Qualitative data were expressed as counts and percentages in groups, and quantitative data by mean ± SD. Qualitative data (gender, preoperative diagnosis) were compared using the chi-square test or Fisher’s exact test. For quantitative data (Merle d’Aubigne-Postel score, inclination angle of the acetabulum), we determined differences between pre- and postoperative values using the t-test and the Mann-Whitney test, depending on the distribution of the data. Survivorship analysis was performed on the entire cohort of 105 hips and on the entire cohort of 83 patients, evaluating the time to first revision for any reason and for aseptic loosening of either component. The survival curve was derived from the cumulative survival rate with time calculated from the actuarial life table and Kaplan-Meier method. This allows consideration of the actual different followups of the patients, resulting in right-censored observations. The standard error was estimated by Greenwood’s formula, with derivation of the 95% CIs for each survival rate. Comparison of survival curves was performed using the log-rank test. We compared the revision-free survival according to diagnoses (segregating the avascular necroses from the others), age at intervention, gender, and the type of cup implanted (distinguishing the Cerafit-HA® cup from the others). We used StatView® 5.0 software (SAS® Institute, Inc, Cary, NC, USA) and R (http://www.R-project.org/) for all statistical analyses [19].
Results
Early complications included one hematoma, one subluxation which did not recur in a patient suspected of having Marfan syndrome, and one unrelated supracondylar fracture that occurred 1 year later. Five of the 71 patients (71%) experienced transient noise generation, defined as a snap in four patients and squeaking in one. The noise was painless and self-resolved in all patients without surgical intervention. No dislocations or alumina component fractures were observed in these patients.

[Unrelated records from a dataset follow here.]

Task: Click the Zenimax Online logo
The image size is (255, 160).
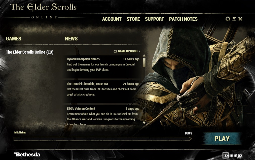Action: (x=233, y=155)
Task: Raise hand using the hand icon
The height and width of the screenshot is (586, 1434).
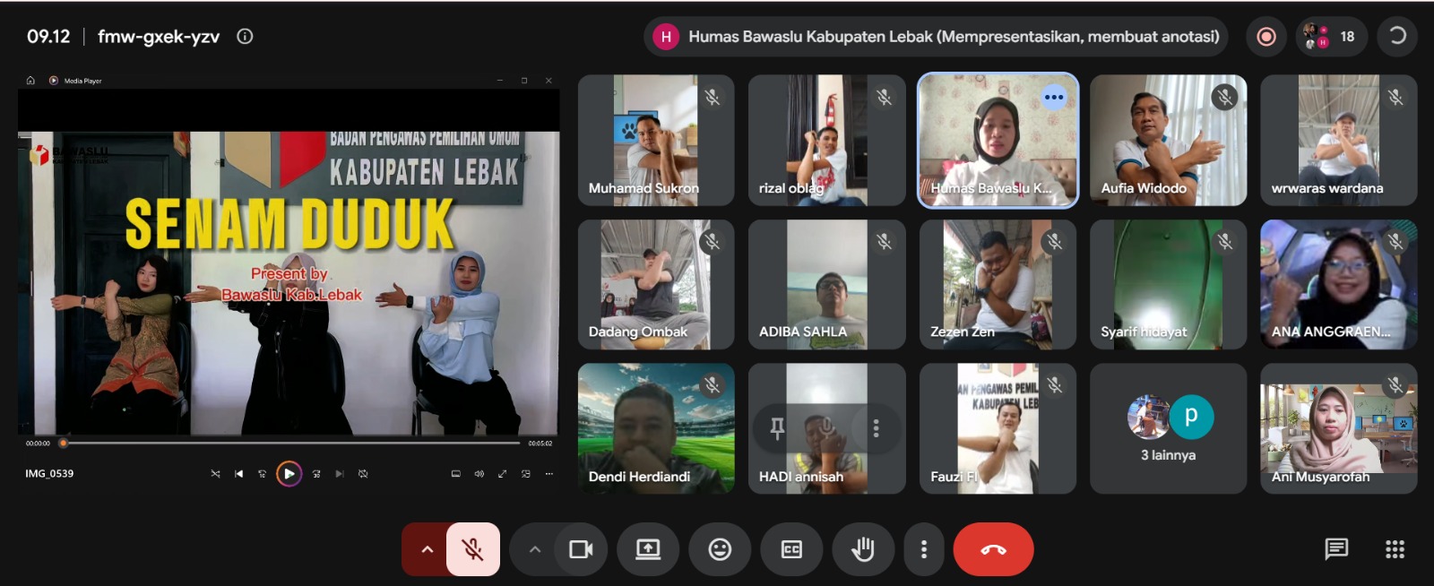Action: tap(863, 549)
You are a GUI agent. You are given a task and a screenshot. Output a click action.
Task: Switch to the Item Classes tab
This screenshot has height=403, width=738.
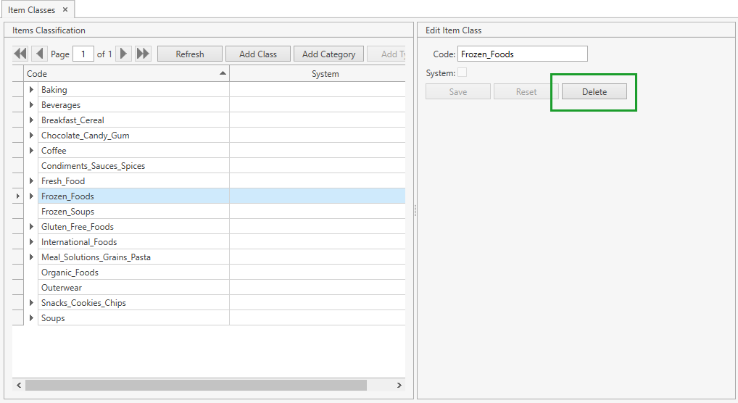click(x=31, y=10)
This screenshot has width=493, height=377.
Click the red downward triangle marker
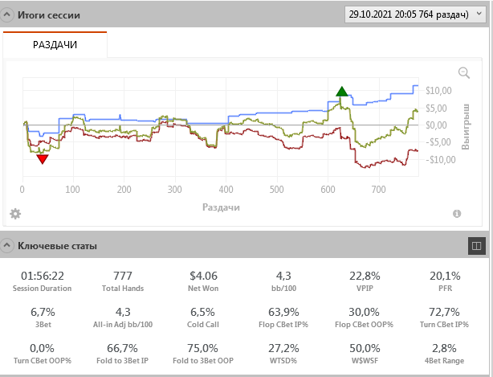pyautogui.click(x=43, y=159)
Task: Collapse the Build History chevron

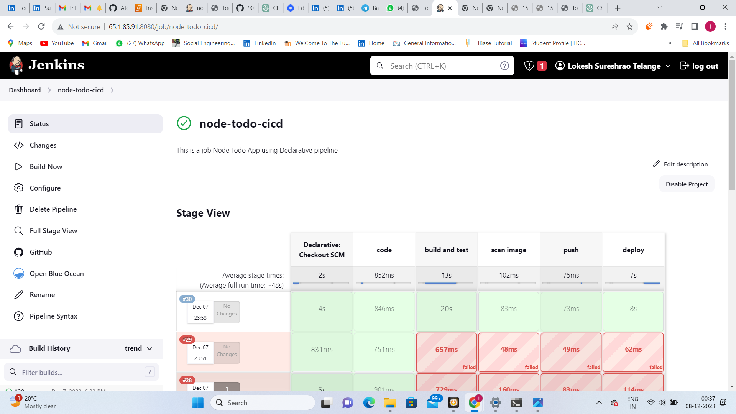Action: (x=150, y=348)
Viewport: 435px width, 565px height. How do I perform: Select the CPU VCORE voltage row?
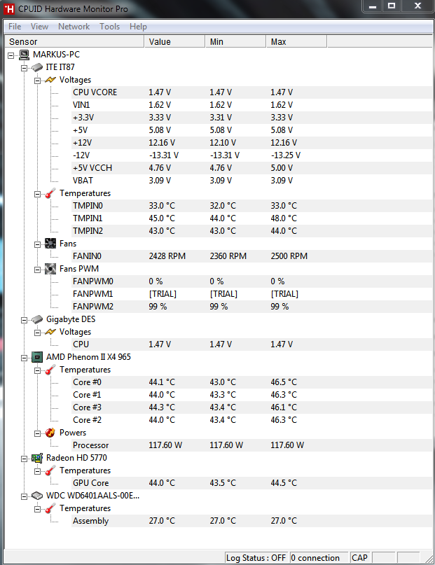pyautogui.click(x=251, y=92)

The median followup was 8.8 years (range, 9 months–34 years). During this followup, a total of 17 hips were revised, with a revision-free rate at 10 years estimated at 90.3% (95% CI, 82.4%–98.9%) and a median time to revision of 21.7 years (Fig. 1). Sixteen hips were revised for aseptic loosening (13 patients) and one for septic loosening. In this series, all loose prostheses were revised. Fourteen revisions were performed for isolated acetabular loosening, one for acetabular and femoral loosening, and one for isolated femoral loosening. Revision surgery was performed at a mean 64.9 ± 67.2 months (range, 7–223 months) after the index surgery. The hazard of revision was modified by age at intervention, with a median time to revision of 12.9 years in patients younger than 17 years, versus 26.5 years in patients older than 17 years (p = 0.018) (Fig. 2A). In patients who had revision surgery, their average age at the time of the initial arthroplasty was 16.3 ± 1.7 years. There were 13 observed failures among the 90 Cerafit-HA® cups, versus four among the 15 other cups (p = 0.0465 by the log-rank test) (Fig. 2B). There were no differences according to sex (p = 0.71) or previous surgery (p = 0.44). In addition, both estimates from the 105 hips, or the 83 patients (Fig. 3A), and the distribution of survival times free of hip revision regardless of cause, or in aseptic loosening, were similar (Fig. 3B). Three patients with avascular osteonecrosis of the femoral head, who had received bilateral hip arthroplasties, had bilateral loosening of the cups. However, the limited number of bilateral hips did not allow us to draw any conclusions on this group.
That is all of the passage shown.